概要
- この記事では, Blinn-Phong のスペキュラ計算の正規化について説明しようと思います.
- Blinn-Phong のスペキュラ計算の正規化を行う理由については, スペキュラのライティングにおいてエネルギー保存則を満たすようにするためです.
正規化していない Blinn-Phong スペキュラの計算
- 従来どおりの Blinn-Phong スペキュラの計算方法は下のようになります.
light_specular = light_color * pow( max( 0, dot( normal, half ) ), m );
[GOOD] 正規化した (Blinn-)Phong スペキュラ
- 光のエネルギーの保存則を考えた場合, m の値が増えて スペキュラのハイライト部分が集中すると, その分 ハイライト部分の明るさがより強くなっていくはずです.
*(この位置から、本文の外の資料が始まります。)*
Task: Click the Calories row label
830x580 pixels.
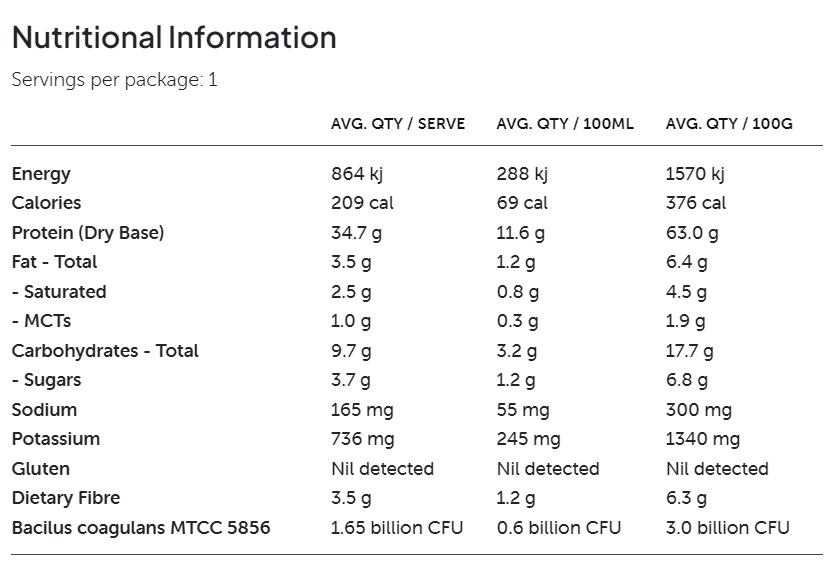Action: pyautogui.click(x=46, y=203)
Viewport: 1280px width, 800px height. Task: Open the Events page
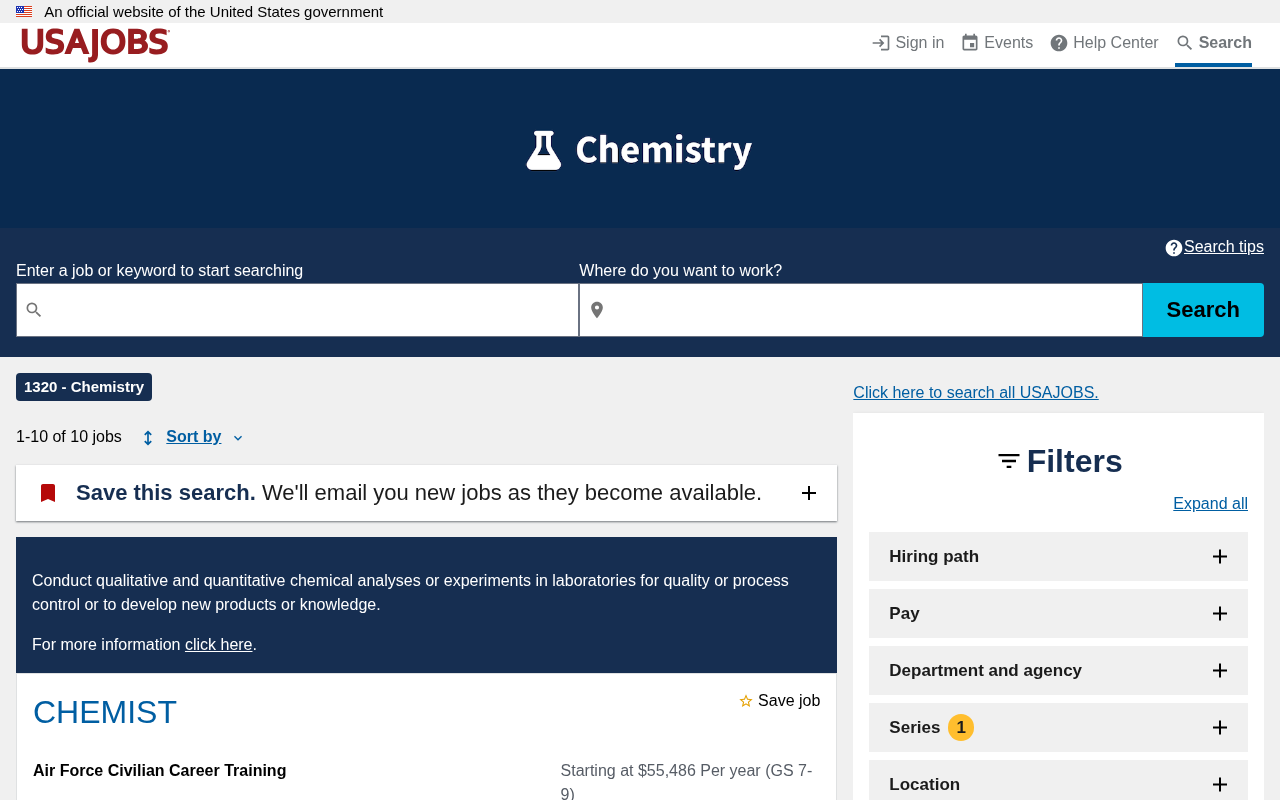(x=997, y=43)
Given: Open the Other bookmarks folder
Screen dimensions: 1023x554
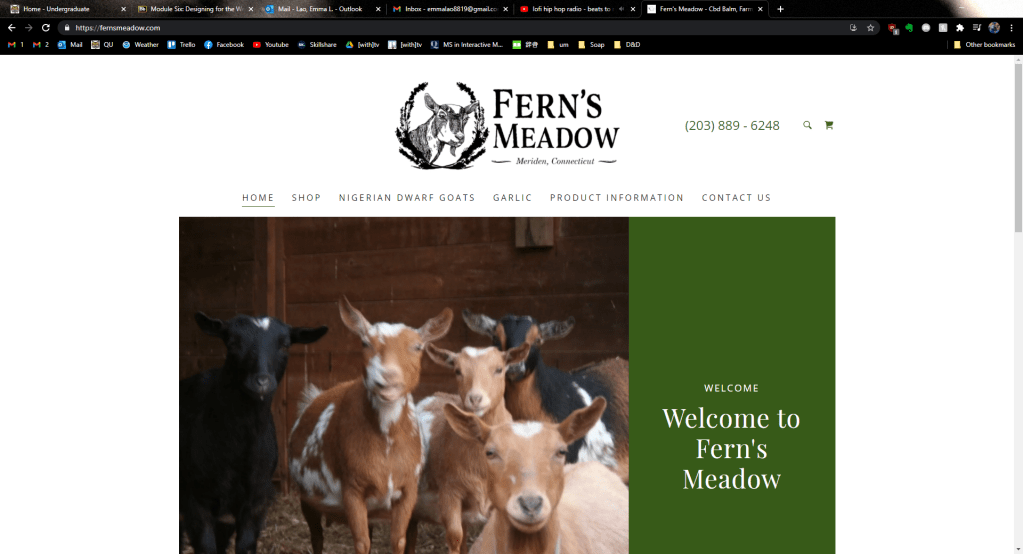Looking at the screenshot, I should pyautogui.click(x=984, y=45).
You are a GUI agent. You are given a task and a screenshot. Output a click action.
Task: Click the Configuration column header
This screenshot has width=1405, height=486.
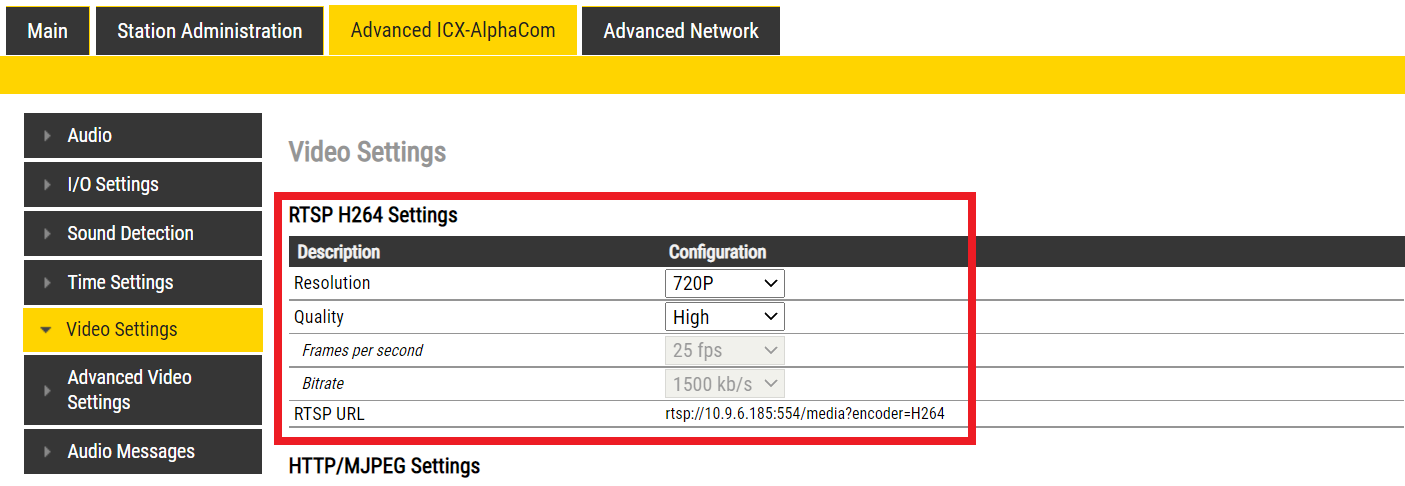717,252
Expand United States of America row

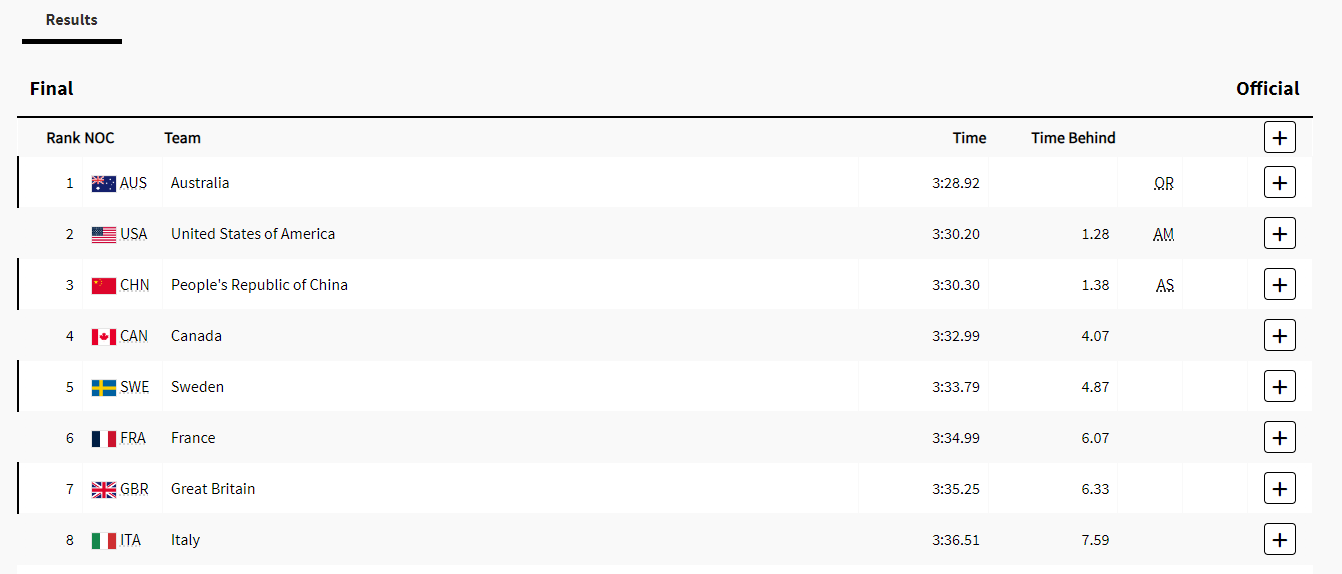[1280, 234]
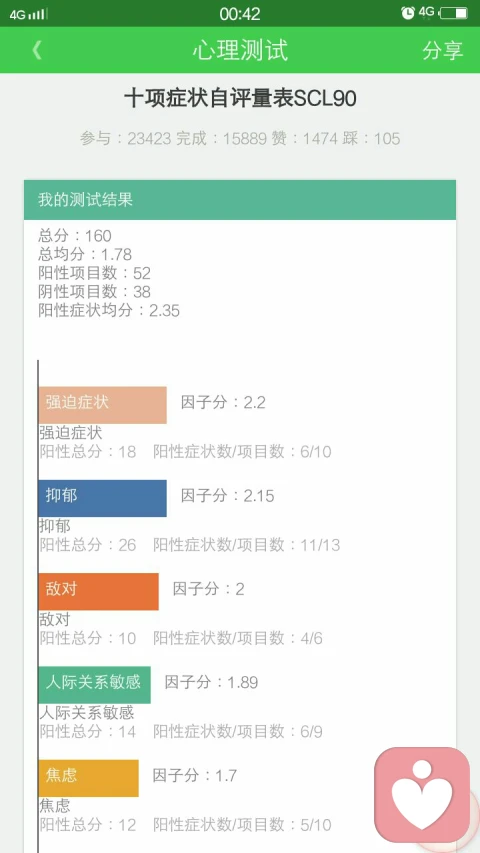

- かなり大雑把に説明すると, (エネルギーの総量 : 一定) = (スペキュラのハイライトの領域) * ( スペキュラのハイライトの輝度) となるので, スペキュラのハイライトの面積が減ると, スペキュラのハイライトが明るくなるはずです.
- 下図は正規化された Phong スペキュラの例で, 図の右側へと進み, m の値が増えてスペキュラのハイライトが集中するにつれ, スペキュラが強くなっていることがわかると思います.
[BAD] 正規化していない (Blinn-)Phong スペキュラ
- 一方で, もし正規化していない場合だと下図のように, 図の右側へと進み m の値が増えてスペキュラのハイライトが集中しても, 明るさがあまり変わりません.
Blinn-Phong スペキュラを正規化するには ?
- スペキュラのエネルギーが保存されるようにするには, ハイライトの領域の大小に応じて, ハイライトの輝度を変える必要がありそうです.
- そこで スペキュラのエネルギーが保存されるように正規化した Blinn-Phong スペキュラを計算するには, 正規化係数を乗算します.
- 正規化係数は以下のような式になります.
norm_factor = ( m + 2 ) / ( 2 * PI );
light_specular = light_color * norm_factor * pow( max( 0, dot( normal, half ) ), m );
GLSL シェーダの実装例 : 正規化なしの Blinn-Phong スペキュラ (m=100, m=800)
- ハイライトの領域が小さくなっても, ハイライトの明るさが変わりませんので不自然です.
GLSL シェーダの実装例 : 正規化ありの Blinn-Phong スペキュラ (m=100, m=800)
- ハイライトの領域が小さくなったときに, ハイライトがきちんと明るくなっています.
おまけ : 正規化する前後の Blinn-Phong スペキュラのグラフ
- 下図が正規化係数なしの Blinn-Phong のスペキュラの様子です. m の値の変化に関わらず, 最大値が 1 で固定されていることがわかると思います.
- 一方で下図が, 正規化係数ありの Blinn-Phong のスペキュラの様子です. m の値が増加してハイライトが集中するにつれて, スペキュラの明るさもきちんと増加しています.
- 最後に, 正規化係数についてはスペキュラの計算式を半球積分して求めた値の逆数を取ることで求めることができると思います.
- よく ディフューズのランバートやマイクロファセットでも正規化係数が出てきますが, 基本的には同じ方法で求められると思います.